Sampling Method
1. **Stating the problem:**
A Human Resource Manager wants to sample employees from 5 different departments to gauge engagement levels. Each department has a different number of employees.
2. **Understanding sampling methods:**
There are several sampling methods in statistics, including:
- **Simple Random Sampling:** Every employee has an equal chance of being selected.
- **Stratified Sampling:** The population is divided into subgroups (strata) like departments, and samples are taken from each proportionally.
- **Cluster Sampling:** Entire groups or clusters (e.g., departments) are randomly selected.
- **Systematic Sampling:** Selecting every k-th employee from a list.
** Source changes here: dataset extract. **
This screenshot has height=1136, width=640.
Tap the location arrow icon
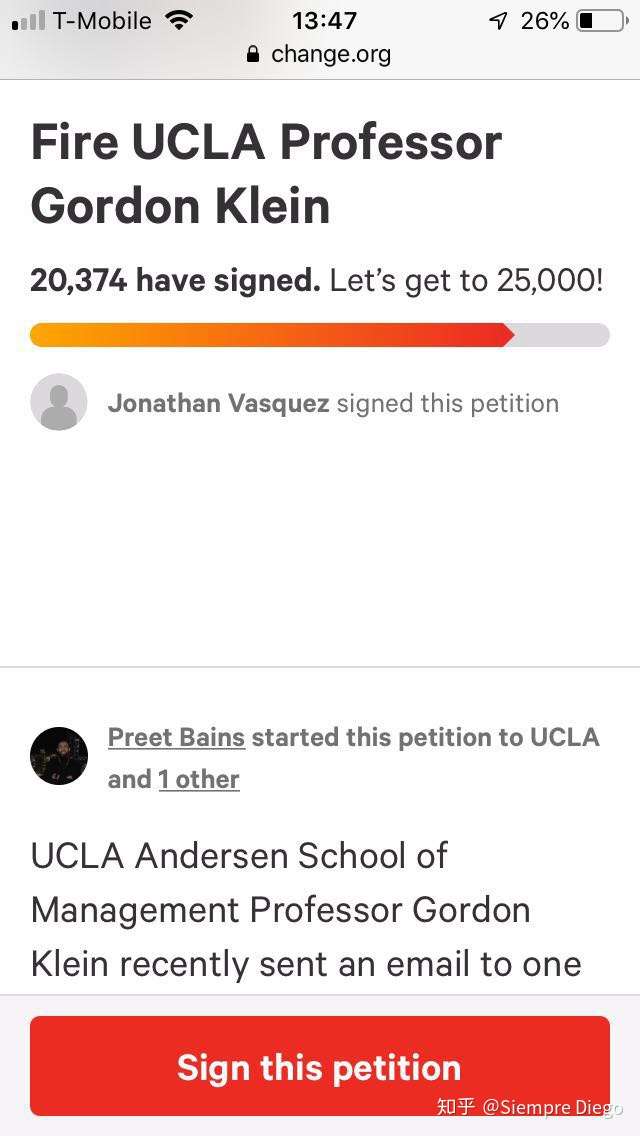coord(498,21)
3. **Choosing the appropriate method:**
Since the organisation has 5 departments with different numbers of employees, and the manager wants to represent all departments, **Stratified Sampling** is the best choice.
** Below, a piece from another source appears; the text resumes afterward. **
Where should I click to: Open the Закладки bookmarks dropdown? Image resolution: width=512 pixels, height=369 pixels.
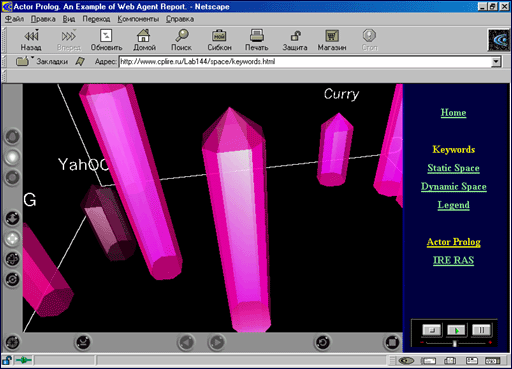tap(42, 61)
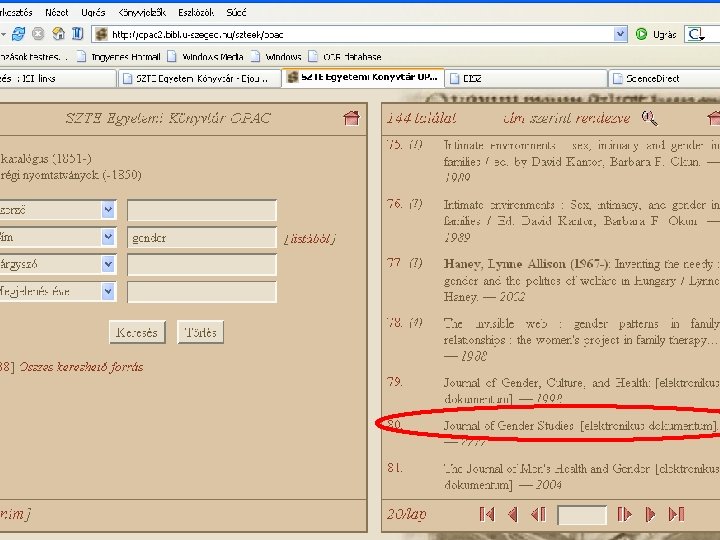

4. **Formula and explanation:**
In stratified sampling, the sample size from each department is proportional to its size:
$$ n_i = \frac{N_i}{N} \times n $$
where:
- $n_i$ = sample size from department $i$
- $N_i$ = number of employees in department $i$
- $N$ = total number of employees
- $n$ = total desired sample size
5. **Why stratified sampling?**
It ensures representation from all departments, especially important when department sizes vary. This reduces sampling bias and improves accuracy.
6. **Summary:**
Use **Stratified Sampling** by dividing employees into 5 strata (departments) and sampling proportionally from each.